9 replies to this topic

[Naraxxi]

Hi, i got trouble to understand the following call in the main():
a =20;

class X {
  private:
	int data;
  public:
	~X()
	{
	  cout << "Destruktor  " << data << '\n';
	}
	X(int d = -1) : data(d)
	{  
	  cout << "Allgemeiner Konstruktor  " << data << '\n';
	}
	X(const X &x) : data(x.data)
	{
	  cout << "Kopierkonstruktor  " << data << '\n';
	}
	X& operator=(const X& x) //nimmt auch Konstanten (wie in etwa 20)
	{  
	  data = x.data;
	  cout << "Zuweisungsoperator  " << data << '\n';
	  return *this;
	}
	void set(int d)
	{
	  data = d;
	}
	int get()
	{
	  return data;
	}
};

X a(0);

int main()
{
  cout << '\n' << "Start main" << '\n';
  X a; // Allgemeiner Konstruktor -1
  a =20;
// Allgemeiner Konstruktor 20  
// Zuweisungsoperator 20  
// Destruktor 20


  char g;
  cin >> g;
  return 0;
}

basicly a = 20 should be an assignment by using the assignment operator.
But it also works without the assignment operator.
It would just print out:
Allgemeiner Konstruktor 20
Destruktor 20
instead.

So what happens here ? can't the compiler decide wether ist is an assignment or a constructor call ?
why is this ?
and why is there an destructor call ? it's definetely not because it reaches the end of the programm..because it still awaits "cin >> f"

[Waterlimon]

For the destructor call, maybe it detects that you are not going to use the variable anymore, and thus destroys it before reaching the end of the block.

[Evil Steve]

You don't have an operator=() defined that takes an int, so the compiler is having to create an X instance from the int, and assign a to that.
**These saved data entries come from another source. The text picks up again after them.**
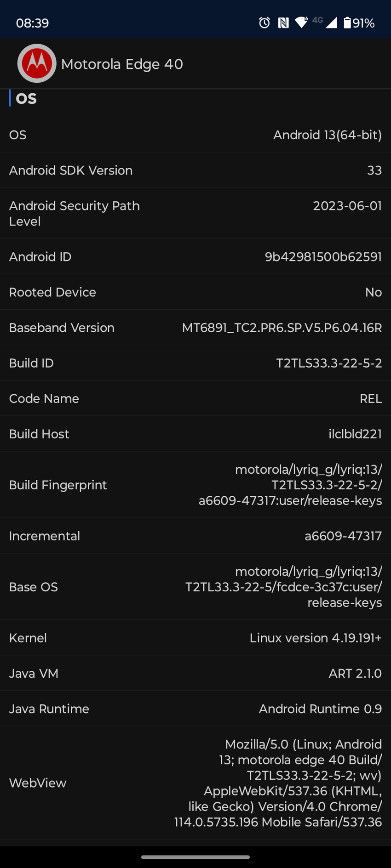Tap the OS section header
Image resolution: width=391 pixels, height=868 pixels.
(x=26, y=98)
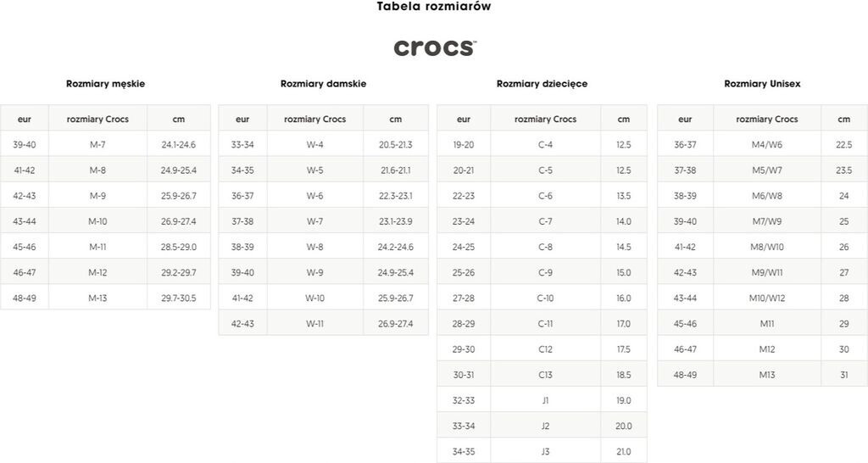The height and width of the screenshot is (463, 868).
Task: Click the M8/W10 unisex size cell
Action: click(x=767, y=248)
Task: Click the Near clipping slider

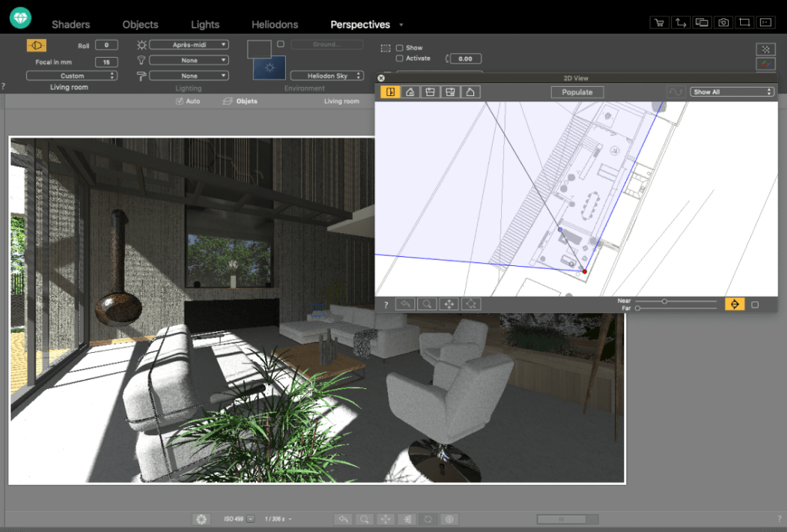Action: [x=665, y=301]
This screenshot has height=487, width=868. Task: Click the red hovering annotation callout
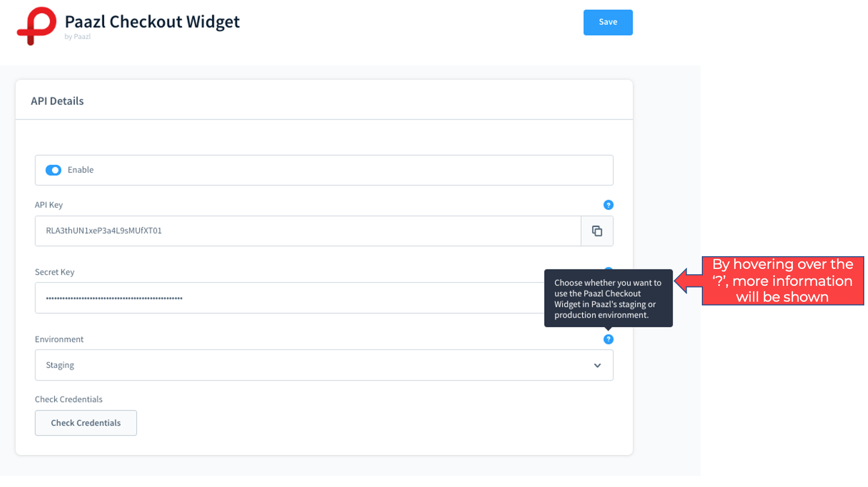pyautogui.click(x=782, y=281)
EDIT: And Waterlimon is correct about the destructot call - it's the temporary X instance being destroyed.

[frob]

This is called "conversion by constructor" in the language standard.

Here is the example they use in the language standard

struct X {
X(int);
X(const char*, int =0);
};
void f(X arg) {
X a = 1;        // a = X(1)
X b = "Jessie"; // b = X("Jessie",0)
a = 2;          // a = X(2)
f(3);           // f(X(3))
}

[Naraxxi]

Thank you guys but i still have some uqestions ^^;

The compiler creates automaticly a constructor with 20 as value AND then assigns 20 to it, which doesn't change anything at all ?
I mean i would understand if the compiler would create a new instance of X with -1 as default parameter and then assign 20 to it.
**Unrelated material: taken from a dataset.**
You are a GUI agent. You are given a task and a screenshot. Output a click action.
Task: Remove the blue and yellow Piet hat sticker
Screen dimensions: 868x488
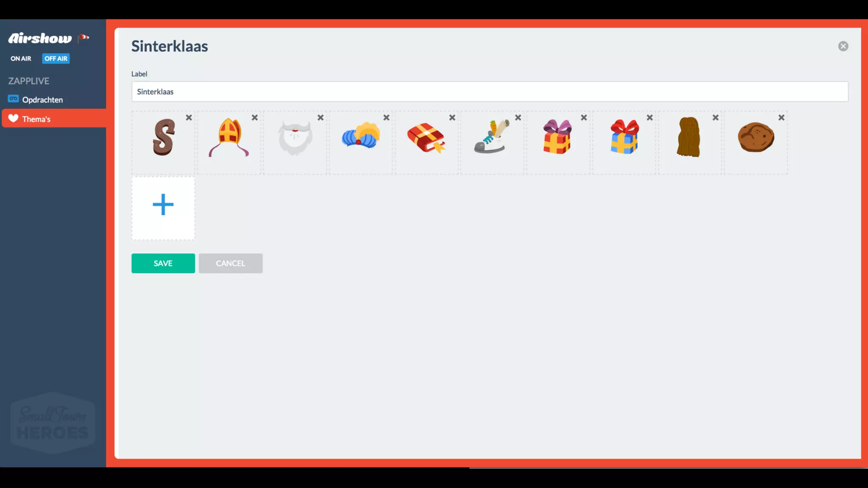(386, 118)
And what makes "a" temporary ? it doesn't run out of scope but is destroyed ? i never saw this beahaviour before. Does this depend on the c++ compiler i am using ?
or is this a determined thing even before runtime ?

sorry for my noobish question but i have an important test on friday and i really wanna understand things more in depth :/

thank you very much !

[Brother Bob]

If it helps to clear up your confusion, the code is equivalent to this:

X a;
a = X(20);

It is not a that is destroyed, but the temporary value X(20) that has to be created in ordet to perform the assignment to a.

What happens is:

• Default-construct the named variable a.
  
• Construct a temporary object from the integer 20.
  
• Assign the temporary object to the named variable a.
  
• Destroy the temporary object.

Step 2 is what causes the program to print that the constructor with value 20 is called.
Step 4 is what causes the program to print that the destructor is called.

[Naraxxi]

super, thank you Brother Bob. That cleared my whole confusion about this issue !!!

and thanks to all the other guys again who basicly said the same but i misinterpreted the thing about the temporary variable ;)

[Adam_42]

If you change your constructor declaration to:

explicit X(int d = -1) : data(d)


You won't get the confusing automatic type conversions. You have to manually call the constructor if you want them.

[colinhect]

Waterlimon, on 07 February 2012 - 08:27 AM, said:

For the destructor call, maybe it detects that you are not going to use the variable anymore, and thus destroys it before reaching the end of the block.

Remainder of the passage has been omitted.